Charles Stuart Aubrey Abbott, 3rd Baron Tenterden KCB (26 December 1834 – 22 September 1882), was a British diplomat.

Biography
Abbott was born in London, the son of Charles Abbott (1803–1838), younger son of Charles Abbott, 1st Baron Tenterden. The title passed to the younger Charles on the death of his uncle John Henry Abbott, 2nd Baron Tenterden (1796–1870). He was educated at Eton College (1848–53), and entered into service at the Foreign Office in 1854 by the patronage of the foreign secretary, Lord Clarendon.

In the 1860s and '70s Abbott was involved in the negotiations of the famous Alabama Claims. His sense of moderation came to good use in the successful arbitration of the dispute. In 1873 Tenterden was promoted to the post of permanent under-secretary, and in 1878 he was created KCB.

□ □ □ □ □

> [Task prompt] Carry on the biography of Charles Abbott, 3rd Baron Tenterden, starting after its final sentence. The entries that follow were taken from a separate source.

[Dataset entries]

□ □ □ □ □

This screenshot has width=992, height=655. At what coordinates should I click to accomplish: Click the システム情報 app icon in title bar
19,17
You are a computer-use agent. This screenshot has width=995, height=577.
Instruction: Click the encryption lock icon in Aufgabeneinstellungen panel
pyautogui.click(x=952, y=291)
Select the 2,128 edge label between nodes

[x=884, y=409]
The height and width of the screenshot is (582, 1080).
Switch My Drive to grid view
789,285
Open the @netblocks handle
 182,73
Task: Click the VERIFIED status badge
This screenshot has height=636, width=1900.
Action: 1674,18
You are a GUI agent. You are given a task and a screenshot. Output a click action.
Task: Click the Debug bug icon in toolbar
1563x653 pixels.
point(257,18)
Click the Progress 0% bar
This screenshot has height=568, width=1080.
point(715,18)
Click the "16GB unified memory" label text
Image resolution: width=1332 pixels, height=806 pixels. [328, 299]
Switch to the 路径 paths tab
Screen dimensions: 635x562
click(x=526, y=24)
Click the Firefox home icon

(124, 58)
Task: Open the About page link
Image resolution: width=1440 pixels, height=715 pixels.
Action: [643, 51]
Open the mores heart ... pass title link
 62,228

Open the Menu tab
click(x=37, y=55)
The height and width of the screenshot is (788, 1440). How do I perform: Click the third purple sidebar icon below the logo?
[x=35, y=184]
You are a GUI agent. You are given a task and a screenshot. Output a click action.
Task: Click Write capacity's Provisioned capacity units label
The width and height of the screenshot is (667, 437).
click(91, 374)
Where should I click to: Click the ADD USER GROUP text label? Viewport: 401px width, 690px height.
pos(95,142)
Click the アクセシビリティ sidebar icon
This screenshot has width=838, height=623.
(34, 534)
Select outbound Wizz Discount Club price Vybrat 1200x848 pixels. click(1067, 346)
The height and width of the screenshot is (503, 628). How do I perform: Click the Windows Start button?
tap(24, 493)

□ □ □ □ □

> [Exercise result]
He was married twice; his first wife was his cousin Penelope Smyth, with whom he had four children - Audrey Mary Florence born 1861, Geraldine Alice Ellen born 1863, Charles Stuart Henry born 1865, and Gwen Elca Violet born 1868. Penelope died in 1879. The year after Tenterden married the widow Emma Rowcliffe (née Bailey, d. 1928). He died in Lynmouth in 1882.

Arms

References

Jones, R. A., "Abbott, Charles Stuart Aubrey", Oxford Dictionary of National Biography, (Oxford, 2004)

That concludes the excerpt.